__YOUR OBJECTIVE__.
Will you give every entry again exactly as it stands?

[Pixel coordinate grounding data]

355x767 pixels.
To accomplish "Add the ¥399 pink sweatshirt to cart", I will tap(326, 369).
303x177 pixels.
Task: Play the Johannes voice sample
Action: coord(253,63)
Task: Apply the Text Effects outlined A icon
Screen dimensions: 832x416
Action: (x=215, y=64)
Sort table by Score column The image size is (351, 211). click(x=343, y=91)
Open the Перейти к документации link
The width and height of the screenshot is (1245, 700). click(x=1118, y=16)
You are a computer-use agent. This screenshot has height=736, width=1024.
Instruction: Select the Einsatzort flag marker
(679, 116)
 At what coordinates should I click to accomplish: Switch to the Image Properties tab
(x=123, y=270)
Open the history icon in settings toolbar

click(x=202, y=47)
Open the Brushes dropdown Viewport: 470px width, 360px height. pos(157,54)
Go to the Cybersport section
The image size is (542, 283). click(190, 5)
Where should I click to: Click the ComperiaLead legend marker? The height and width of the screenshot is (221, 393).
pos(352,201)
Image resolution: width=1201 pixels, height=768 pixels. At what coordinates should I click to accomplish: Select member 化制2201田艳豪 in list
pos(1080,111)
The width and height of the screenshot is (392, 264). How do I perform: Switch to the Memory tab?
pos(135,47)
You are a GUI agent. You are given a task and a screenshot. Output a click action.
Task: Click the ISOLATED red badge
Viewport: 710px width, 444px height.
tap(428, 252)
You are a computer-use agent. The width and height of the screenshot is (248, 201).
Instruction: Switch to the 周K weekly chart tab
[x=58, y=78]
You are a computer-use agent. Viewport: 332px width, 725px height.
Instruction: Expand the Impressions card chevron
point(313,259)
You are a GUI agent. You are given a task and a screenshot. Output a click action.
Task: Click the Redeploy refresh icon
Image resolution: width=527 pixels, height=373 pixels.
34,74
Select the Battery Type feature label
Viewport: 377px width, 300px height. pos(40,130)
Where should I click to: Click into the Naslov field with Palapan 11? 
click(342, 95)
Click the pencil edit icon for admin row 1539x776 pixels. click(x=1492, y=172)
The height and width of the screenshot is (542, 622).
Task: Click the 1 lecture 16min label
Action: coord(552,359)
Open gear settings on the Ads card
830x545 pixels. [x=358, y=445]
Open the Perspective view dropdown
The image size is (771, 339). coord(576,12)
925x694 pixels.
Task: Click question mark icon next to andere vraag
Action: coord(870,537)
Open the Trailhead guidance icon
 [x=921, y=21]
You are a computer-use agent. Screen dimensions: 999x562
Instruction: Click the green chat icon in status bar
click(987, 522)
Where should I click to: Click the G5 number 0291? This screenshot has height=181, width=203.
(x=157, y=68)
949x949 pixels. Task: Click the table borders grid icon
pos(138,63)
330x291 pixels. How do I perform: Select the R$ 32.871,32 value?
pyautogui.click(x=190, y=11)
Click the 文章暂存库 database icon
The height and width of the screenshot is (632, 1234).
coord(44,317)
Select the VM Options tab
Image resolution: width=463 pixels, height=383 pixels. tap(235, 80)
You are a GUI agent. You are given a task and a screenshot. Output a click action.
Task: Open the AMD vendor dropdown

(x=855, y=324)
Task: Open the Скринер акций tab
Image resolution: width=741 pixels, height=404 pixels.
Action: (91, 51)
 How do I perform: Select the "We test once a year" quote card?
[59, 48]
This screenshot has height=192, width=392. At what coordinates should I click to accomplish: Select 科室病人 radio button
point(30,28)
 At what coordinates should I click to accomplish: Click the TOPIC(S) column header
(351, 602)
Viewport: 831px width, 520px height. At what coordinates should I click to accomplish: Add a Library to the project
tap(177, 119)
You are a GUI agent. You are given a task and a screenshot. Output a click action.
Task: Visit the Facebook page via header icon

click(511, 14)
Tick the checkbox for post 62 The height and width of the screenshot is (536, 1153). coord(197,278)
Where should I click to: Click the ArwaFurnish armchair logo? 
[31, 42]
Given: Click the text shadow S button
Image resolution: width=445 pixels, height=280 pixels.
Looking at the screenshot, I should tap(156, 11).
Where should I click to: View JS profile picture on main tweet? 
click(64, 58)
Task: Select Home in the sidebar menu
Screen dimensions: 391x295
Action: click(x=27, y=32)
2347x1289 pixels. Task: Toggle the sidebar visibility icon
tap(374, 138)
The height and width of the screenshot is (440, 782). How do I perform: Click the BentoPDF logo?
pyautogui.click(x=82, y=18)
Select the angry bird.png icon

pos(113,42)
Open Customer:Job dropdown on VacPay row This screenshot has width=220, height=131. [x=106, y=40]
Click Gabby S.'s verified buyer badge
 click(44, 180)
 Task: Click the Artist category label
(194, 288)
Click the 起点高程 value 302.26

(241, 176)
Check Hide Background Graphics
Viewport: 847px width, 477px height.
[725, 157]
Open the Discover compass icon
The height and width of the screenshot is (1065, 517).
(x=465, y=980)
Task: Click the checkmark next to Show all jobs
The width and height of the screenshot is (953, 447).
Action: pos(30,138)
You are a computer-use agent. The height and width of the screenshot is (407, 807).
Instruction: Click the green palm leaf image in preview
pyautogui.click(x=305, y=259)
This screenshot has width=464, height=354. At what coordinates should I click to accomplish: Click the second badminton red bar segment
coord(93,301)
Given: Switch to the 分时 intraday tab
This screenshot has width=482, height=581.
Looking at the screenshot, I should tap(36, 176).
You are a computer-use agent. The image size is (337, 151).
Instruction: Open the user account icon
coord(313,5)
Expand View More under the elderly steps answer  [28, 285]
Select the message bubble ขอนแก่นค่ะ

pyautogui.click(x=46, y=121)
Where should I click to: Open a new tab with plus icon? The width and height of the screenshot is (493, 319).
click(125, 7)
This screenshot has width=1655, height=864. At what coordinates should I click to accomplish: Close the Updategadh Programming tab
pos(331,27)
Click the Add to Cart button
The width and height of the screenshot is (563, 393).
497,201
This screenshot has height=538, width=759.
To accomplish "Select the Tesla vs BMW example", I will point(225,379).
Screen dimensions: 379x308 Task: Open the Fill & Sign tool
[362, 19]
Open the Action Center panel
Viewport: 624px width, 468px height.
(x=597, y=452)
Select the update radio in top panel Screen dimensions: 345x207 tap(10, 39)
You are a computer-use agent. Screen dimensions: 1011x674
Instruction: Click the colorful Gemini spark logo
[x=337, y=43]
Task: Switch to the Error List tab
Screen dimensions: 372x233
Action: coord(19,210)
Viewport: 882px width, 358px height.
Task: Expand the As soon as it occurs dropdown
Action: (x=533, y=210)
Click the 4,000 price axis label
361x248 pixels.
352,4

__RESPONSE TO THIS EXERCISE__.
355x767 pixels.
To accomplish "Add the ¥399 pink sweatshirt to cart", I will tap(326, 369).
303x177 pixels.
Task: Play the Johannes voice sample
Action: coord(253,63)
Task: Apply the Text Effects outlined A icon
Screen dimensions: 832x416
Action: (x=215, y=64)
Sort table by Score column The image size is (351, 211). click(x=343, y=91)
Open the Перейти к документации link
The width and height of the screenshot is (1245, 700). click(x=1118, y=16)
You are a computer-use agent. This screenshot has height=736, width=1024.
Instruction: Select the Einsatzort flag marker
(679, 116)
 At what coordinates should I click to accomplish: Switch to the Image Properties tab
(x=123, y=270)
Open the history icon in settings toolbar

click(x=202, y=47)
Open the Brushes dropdown Viewport: 470px width, 360px height. pos(157,54)
Go to the Cybersport section
The image size is (542, 283). click(190, 5)
Where should I click to: Click the ComperiaLead legend marker? The height and width of the screenshot is (221, 393).
pos(352,201)
Image resolution: width=1201 pixels, height=768 pixels. At what coordinates should I click to accomplish: Select member 化制2201田艳豪 in list
pos(1080,111)
The width and height of the screenshot is (392, 264). How do I perform: Switch to the Memory tab?
pos(135,47)
You are a GUI agent. You are given a task and a screenshot. Output a click action.
Task: Click the ISOLATED red badge
Viewport: 710px width, 444px height.
tap(428, 252)
You are a computer-use agent. The width and height of the screenshot is (248, 201).
Instruction: Switch to the 周K weekly chart tab
[x=58, y=78]
You are a computer-use agent. Viewport: 332px width, 725px height.
Instruction: Expand the Impressions card chevron
point(313,259)
You are a GUI agent. You are given a task and a screenshot. Output a click action.
Task: Click the Redeploy refresh icon
Image resolution: width=527 pixels, height=373 pixels.
34,74
Select the Battery Type feature label
Viewport: 377px width, 300px height. pos(40,130)
Where should I click to: Click into the Naslov field with Palapan 11? 
click(342, 95)
Click the pencil edit icon for admin row 1539x776 pixels. click(x=1492, y=172)
The height and width of the screenshot is (542, 622).
Task: Click the 1 lecture 16min label
Action: coord(552,359)
Open gear settings on the Ads card
830x545 pixels. [x=358, y=445]
Open the Perspective view dropdown
The image size is (771, 339). coord(576,12)
925x694 pixels.
Task: Click question mark icon next to andere vraag
Action: coord(870,537)
Open the Trailhead guidance icon
 [x=921, y=21]
You are a computer-use agent. Screen dimensions: 999x562
Instruction: Click the green chat icon in status bar
click(987, 522)
Where should I click to: Click the G5 number 0291? This screenshot has height=181, width=203.
(x=157, y=68)
949x949 pixels. Task: Click the table borders grid icon
pos(138,63)
330x291 pixels. How do I perform: Select the R$ 32.871,32 value?
pyautogui.click(x=190, y=11)
Click the 文章暂存库 database icon
The height and width of the screenshot is (632, 1234).
coord(44,317)
Select the VM Options tab
Image resolution: width=463 pixels, height=383 pixels. tap(235, 80)
You are a GUI agent. You are given a task and a screenshot. Output a click action.
Task: Open the AMD vendor dropdown

(x=855, y=324)
Task: Open the Скринер акций tab
Image resolution: width=741 pixels, height=404 pixels.
Action: (91, 51)
 How do I perform: Select the "We test once a year" quote card?
[59, 48]
This screenshot has height=192, width=392. At what coordinates should I click to accomplish: Select 科室病人 radio button
point(30,28)
 At what coordinates should I click to accomplish: Click the TOPIC(S) column header
(351, 602)
Viewport: 831px width, 520px height. At what coordinates should I click to accomplish: Add a Library to the project
tap(177, 119)
You are a GUI agent. You are given a task and a screenshot. Output a click action.
Task: Visit the Facebook page via header icon

click(511, 14)
Tick the checkbox for post 62 The height and width of the screenshot is (536, 1153). coord(197,278)
Where should I click to: Click the ArwaFurnish armchair logo? 
[31, 42]
Given: Click the text shadow S button
Image resolution: width=445 pixels, height=280 pixels.
Looking at the screenshot, I should tap(156, 11).
Where should I click to: View JS profile picture on main tweet? 
click(64, 58)
Task: Select Home in the sidebar menu
Screen dimensions: 391x295
Action: click(x=27, y=32)
2347x1289 pixels. Task: Toggle the sidebar visibility icon
tap(374, 138)
The height and width of the screenshot is (440, 782). How do I perform: Click the BentoPDF logo?
pyautogui.click(x=82, y=18)
Select the angry bird.png icon

pos(113,42)
Open Customer:Job dropdown on VacPay row This screenshot has width=220, height=131. [x=106, y=40]
Click Gabby S.'s verified buyer badge
 click(44, 180)
 Task: Click the Artist category label
(194, 288)
Click the 起点高程 value 302.26

(241, 176)
Check Hide Background Graphics
Viewport: 847px width, 477px height.
[725, 157]
Open the Discover compass icon
The height and width of the screenshot is (1065, 517).
(x=465, y=980)
Task: Click the checkmark next to Show all jobs
The width and height of the screenshot is (953, 447).
Action: pos(30,138)
You are a computer-use agent. The height and width of the screenshot is (407, 807).
Instruction: Click the green palm leaf image in preview
pyautogui.click(x=305, y=259)
This screenshot has width=464, height=354. At what coordinates should I click to accomplish: Click the second badminton red bar segment
coord(93,301)
Given: Switch to the 分时 intraday tab
This screenshot has width=482, height=581.
Looking at the screenshot, I should tap(36, 176).
You are a computer-use agent. The image size is (337, 151).
Instruction: Open the user account icon
coord(313,5)
Expand View More under the elderly steps answer  [28, 285]
Select the message bubble ขอนแก่นค่ะ

pyautogui.click(x=46, y=121)
Where should I click to: Open a new tab with plus icon? The width and height of the screenshot is (493, 319).
click(125, 7)
This screenshot has width=1655, height=864. At what coordinates should I click to accomplish: Close the Updategadh Programming tab
pos(331,27)
Click the Add to Cart button
The width and height of the screenshot is (563, 393).
497,201
This screenshot has height=538, width=759.
To accomplish "Select the Tesla vs BMW example", I will point(225,379).
Screen dimensions: 379x308 Task: Open the Fill & Sign tool
[362, 19]
Open the Action Center panel
Viewport: 624px width, 468px height.
(x=597, y=452)
Select the update radio in top panel Screen dimensions: 345x207 tap(10, 39)
You are a computer-use agent. Screen dimensions: 1011x674
Instruction: Click the colorful Gemini spark logo
[x=337, y=43]
Task: Switch to the Error List tab
Screen dimensions: 372x233
Action: coord(19,210)
Viewport: 882px width, 358px height.
Task: Expand the As soon as it occurs dropdown
Action: (x=533, y=210)
Click the 4,000 price axis label
361x248 pixels.
352,4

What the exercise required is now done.